(Data for processing begins)

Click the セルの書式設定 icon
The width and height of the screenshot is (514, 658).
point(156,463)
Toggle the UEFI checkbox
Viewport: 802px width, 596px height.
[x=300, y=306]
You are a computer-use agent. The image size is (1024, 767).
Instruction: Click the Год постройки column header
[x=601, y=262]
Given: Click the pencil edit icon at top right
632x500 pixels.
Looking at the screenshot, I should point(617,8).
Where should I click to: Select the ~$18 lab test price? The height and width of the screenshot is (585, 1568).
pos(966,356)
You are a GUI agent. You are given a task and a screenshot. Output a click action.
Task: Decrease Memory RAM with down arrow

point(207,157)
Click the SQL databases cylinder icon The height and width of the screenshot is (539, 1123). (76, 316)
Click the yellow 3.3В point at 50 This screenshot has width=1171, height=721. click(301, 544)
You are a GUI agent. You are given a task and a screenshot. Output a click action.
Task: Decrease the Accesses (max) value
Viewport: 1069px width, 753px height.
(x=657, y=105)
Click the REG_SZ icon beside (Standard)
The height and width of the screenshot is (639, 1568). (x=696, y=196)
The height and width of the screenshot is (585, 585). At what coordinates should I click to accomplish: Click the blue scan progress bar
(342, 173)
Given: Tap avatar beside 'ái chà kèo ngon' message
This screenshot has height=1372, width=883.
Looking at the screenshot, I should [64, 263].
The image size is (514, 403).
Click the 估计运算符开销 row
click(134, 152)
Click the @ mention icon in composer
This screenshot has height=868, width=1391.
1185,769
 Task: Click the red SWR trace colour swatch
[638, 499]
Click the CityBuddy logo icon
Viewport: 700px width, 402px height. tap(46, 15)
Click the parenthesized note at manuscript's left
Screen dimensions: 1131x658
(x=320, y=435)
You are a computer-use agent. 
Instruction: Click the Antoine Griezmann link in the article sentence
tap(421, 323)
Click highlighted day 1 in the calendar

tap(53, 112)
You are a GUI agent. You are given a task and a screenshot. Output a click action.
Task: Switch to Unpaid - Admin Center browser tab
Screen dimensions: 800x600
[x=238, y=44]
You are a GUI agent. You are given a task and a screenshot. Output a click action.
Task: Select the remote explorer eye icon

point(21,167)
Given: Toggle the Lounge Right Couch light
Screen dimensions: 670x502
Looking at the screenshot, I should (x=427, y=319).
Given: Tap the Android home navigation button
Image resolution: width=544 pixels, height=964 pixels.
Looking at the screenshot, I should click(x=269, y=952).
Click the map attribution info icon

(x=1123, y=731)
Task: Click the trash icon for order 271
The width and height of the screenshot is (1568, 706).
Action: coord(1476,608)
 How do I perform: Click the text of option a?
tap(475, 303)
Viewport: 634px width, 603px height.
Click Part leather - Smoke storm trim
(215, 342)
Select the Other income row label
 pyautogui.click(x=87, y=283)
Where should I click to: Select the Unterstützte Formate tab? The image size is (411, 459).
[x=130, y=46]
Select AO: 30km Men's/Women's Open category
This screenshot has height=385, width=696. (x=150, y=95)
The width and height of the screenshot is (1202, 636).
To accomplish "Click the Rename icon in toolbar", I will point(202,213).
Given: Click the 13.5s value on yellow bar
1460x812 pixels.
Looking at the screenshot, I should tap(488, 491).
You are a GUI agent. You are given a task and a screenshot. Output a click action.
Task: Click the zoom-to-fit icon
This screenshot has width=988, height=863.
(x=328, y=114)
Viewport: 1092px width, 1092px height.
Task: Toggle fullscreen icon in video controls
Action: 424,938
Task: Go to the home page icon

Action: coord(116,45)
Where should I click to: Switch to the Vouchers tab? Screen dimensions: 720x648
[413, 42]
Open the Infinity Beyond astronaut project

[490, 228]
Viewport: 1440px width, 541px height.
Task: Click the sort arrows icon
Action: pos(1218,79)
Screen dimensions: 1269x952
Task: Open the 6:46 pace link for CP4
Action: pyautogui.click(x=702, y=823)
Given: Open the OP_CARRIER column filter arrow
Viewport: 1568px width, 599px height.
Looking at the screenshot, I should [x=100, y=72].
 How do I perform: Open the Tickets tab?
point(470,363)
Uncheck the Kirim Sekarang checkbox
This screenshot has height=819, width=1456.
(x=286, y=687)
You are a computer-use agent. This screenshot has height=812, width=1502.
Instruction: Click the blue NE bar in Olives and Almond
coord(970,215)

(Data for processing ends)

Your instructions: Exactly the lines from the one containing "This screenshot has width=988, height=863." through the final line above, and only those, should be given again.

Written solution:
This screenshot has width=988, height=863.
(x=328, y=114)
Viewport: 1092px width, 1092px height.
Task: Toggle fullscreen icon in video controls
Action: 424,938
Task: Go to the home page icon

Action: coord(116,45)
Where should I click to: Switch to the Vouchers tab? Screen dimensions: 720x648
[413, 42]
Open the Infinity Beyond astronaut project

[490, 228]
Viewport: 1440px width, 541px height.
Task: Click the sort arrows icon
Action: pos(1218,79)
Screen dimensions: 1269x952
Task: Open the 6:46 pace link for CP4
Action: pyautogui.click(x=702, y=823)
Given: Open the OP_CARRIER column filter arrow
Viewport: 1568px width, 599px height.
Looking at the screenshot, I should [x=100, y=72].
 How do I perform: Open the Tickets tab?
point(470,363)
Uncheck the Kirim Sekarang checkbox
This screenshot has height=819, width=1456.
(x=286, y=687)
You are a computer-use agent. This screenshot has height=812, width=1502.
Instruction: Click the blue NE bar in Olives and Almond
coord(970,215)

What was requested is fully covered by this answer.